2. The soil is sandy and soft - this might lessen once the rainy season comes.
3. The 900# generator bolted on a roughly 600# slab is now 1500# of vibrating mass - the pads helped to break the two masses apart so this seems like the easiest attack point, break them apart more with spring-mounts or more pads.
I was having the same thought. When it was bolted down right to the pad there was vibration and reverberation- when I came in the house the wife was holding her head, and she's sensitive to that stimulation overload. You could feel and hear it. the pads helped with the reverb but not as much with the vibration.
4. The exhaust expels below the level of the rock retaining was so perhaps that is adding to the reverb - getting that up higher and maybe pointed away from the house might reduce any remaining reverb. The top of the exhaust pipe is threaded, so does anyone know the size and pitch?
Your poor wife. The sound and vibration must be extra tough for her.
My baseline is that these gensets are generally pretty smooth and vibration free, so I suspect it is something about the mounting or location that is giving you issues.
I would start with getting the generator bolted to vibration isolators top and bottom as a starting point.
With that done, I suspect that for your wife's mental health, you will need to do some more.
My experience with chasing these sorts of gremlins is that there are some general rules (absorption vs dead mass), but mostly you have to iterate. I would start cheap and work up.
That rock wall is going to be a great reflector of sound. Getting some deadening on it ought to help.
I was in my local Costco recently and they were having a sale on rubber/carpet doormats 2.5'x4' for $9.99 One on top and one on each of the sides might help with the reverberation... Cheap test, and if it works, it might give you ideas on what to work on next.
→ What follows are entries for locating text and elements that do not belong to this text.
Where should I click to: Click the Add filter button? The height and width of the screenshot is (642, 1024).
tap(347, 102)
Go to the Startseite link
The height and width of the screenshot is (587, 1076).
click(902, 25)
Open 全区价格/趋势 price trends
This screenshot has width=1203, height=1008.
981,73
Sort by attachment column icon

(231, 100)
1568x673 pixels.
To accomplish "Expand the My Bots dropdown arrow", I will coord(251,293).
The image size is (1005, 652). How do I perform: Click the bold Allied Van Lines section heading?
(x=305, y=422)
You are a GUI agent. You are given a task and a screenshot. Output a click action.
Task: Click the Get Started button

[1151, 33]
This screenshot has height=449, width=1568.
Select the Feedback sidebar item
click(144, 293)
A 4x6' x 3/4" stall mat from Tractor supply is $60. You could try one on the rock wall and then move it to the generator side (perhaps tied to a couple of T-posts as a test?), and then try it on top (not covering the exhaust and radiator, obviously), and see if it helps. If it doesn't it is probably returnable. If you bend them over a saw horse, you can cut them fairly easily with a sharp blade and some dish detergent/water solution.
If you do decide to reroute the exhaust, I would suggest using a couple feet of flexible pipe before switch to hard pipe. The threaded portion goes basically into the muffler with no flex. IIRC, it is NPT, 1 1/4". I can go check later.
Then there is the mass weighted vinyl ($$-$$$, thicker is better) to add to interior panels, but I would not go there without trying some of the other, cheaper things first. You probably want to couple the vinyl with 3/4" acoustic foam or rock wool or densified glass fiber. With all of the great placards inside, only the floor and ceiling are going to be much of a candidate, and I would start with the ceiling because I have seen how much mine flexes, but feel yours, perhaps yours doesn't flex much.